Italy's top criminal court has issuing a scathing criticism of the country’s prosecutor for presenting a “flawed and hastily constructed” case against Amanda Knox and her former Italian boyfriend.

The Court of Cassation said on Monday it had thrown out their 2007 conviction for the killing of British roommate Meredith Kercher, 21, as there was no proof they were in the bedroom where she was fatally stabbed.

In March, the high court declared that Ms Knox, now aged 28, and Raffaele Sollecito, now aged 31, did not murder the Briton. The finding was stronger than one that one saying there was insufficient evidence, the Associated Press said.

Meredith Kercher was murdered in 2007

Under Italian law, the Court of Cassation is obliged to issue a formal written explanation for its March decision.
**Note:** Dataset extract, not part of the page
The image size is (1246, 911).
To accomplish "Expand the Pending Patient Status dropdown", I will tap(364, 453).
On Monday, it said there was an “absolute lack of biological traces” of Ms Knox, an American, or of co-defendant Mr Sollecito in the room or on the victim's body. It slammed the quality of the prosecution’s case from the start.
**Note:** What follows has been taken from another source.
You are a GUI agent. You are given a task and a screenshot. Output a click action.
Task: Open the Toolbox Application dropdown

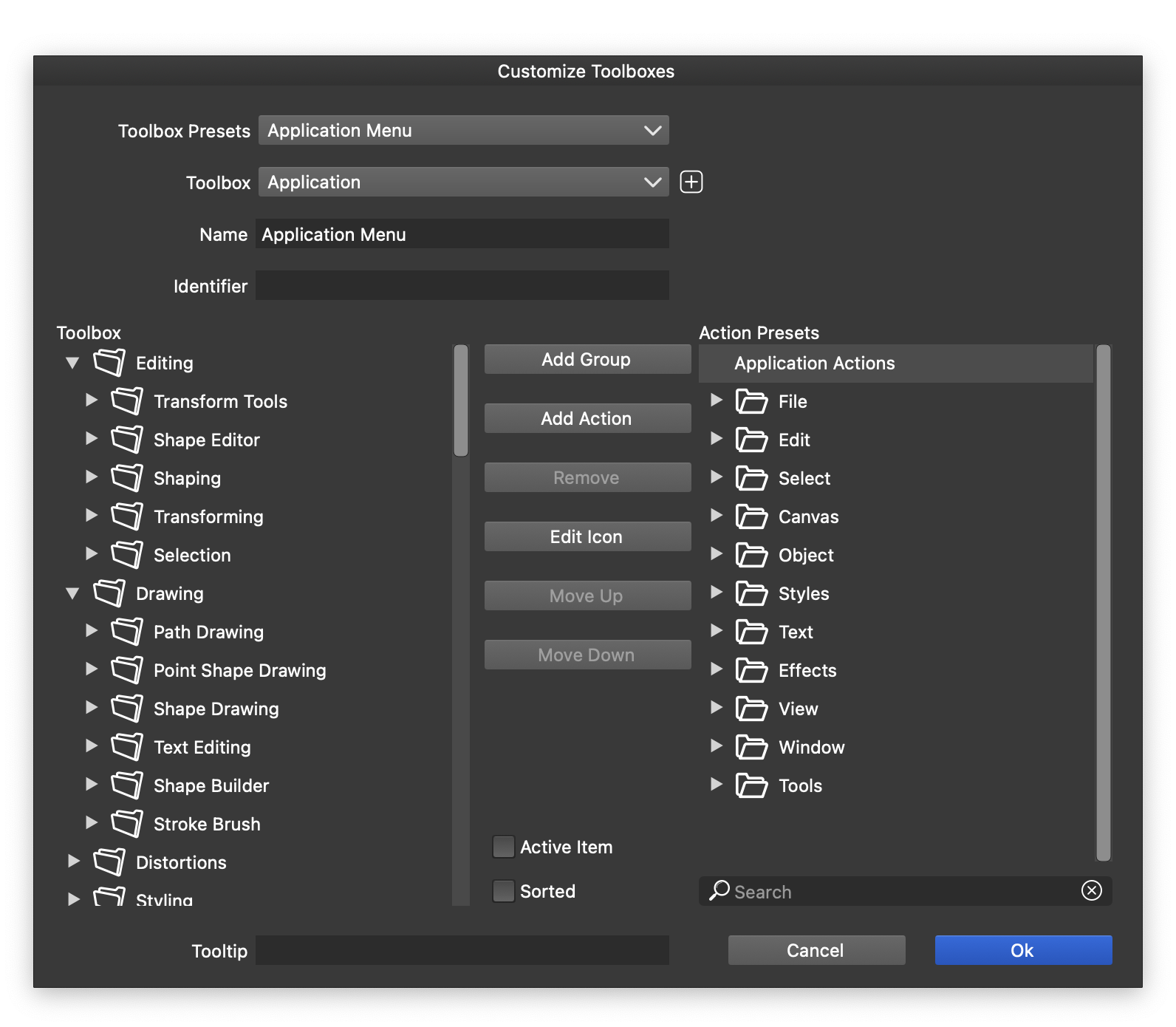pyautogui.click(x=463, y=182)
The court said the path the case took was “objectively wavering, whose oscillations are ... the result also of stunning weakness or investigative bouts of amnesia and of blameworthy omissions of investigative activity”.

It said had the investigation not been so shaky, “in all probability” the defendants’ guilt or innocence could have been determined from the earliest stages.

Amanda Knox's former boyfriend, Raffaele Sollecito

“The international spotlight on the case in fact resulted in the investigation undergoing a sudden acceleration,” the judges added.

Had the Cassation Court upheld a 2014 decision by an appeals court, Ms Knox would have faced 28 years in an Italian prison, assuming she would have been extradited from the United States. Mr Sollecito had been facing 25 years.

Ms Knox and Mr Sollecito were first convicted by a Perugia court in 2009, and then acquitted after a first appeals court trial. They were convicted again in 2014, after a separate Cassation Court panel overturned those acquittals and ordered the Florence appeals.

They had always proclaimed their innocence. A man from Ivory Coast, Rudy Hermann Guede, was convicted in separate proceedings and is serving a 16-year sentence.

In June, it was announced Ms Knox would stand another trial for allegedly slandering police.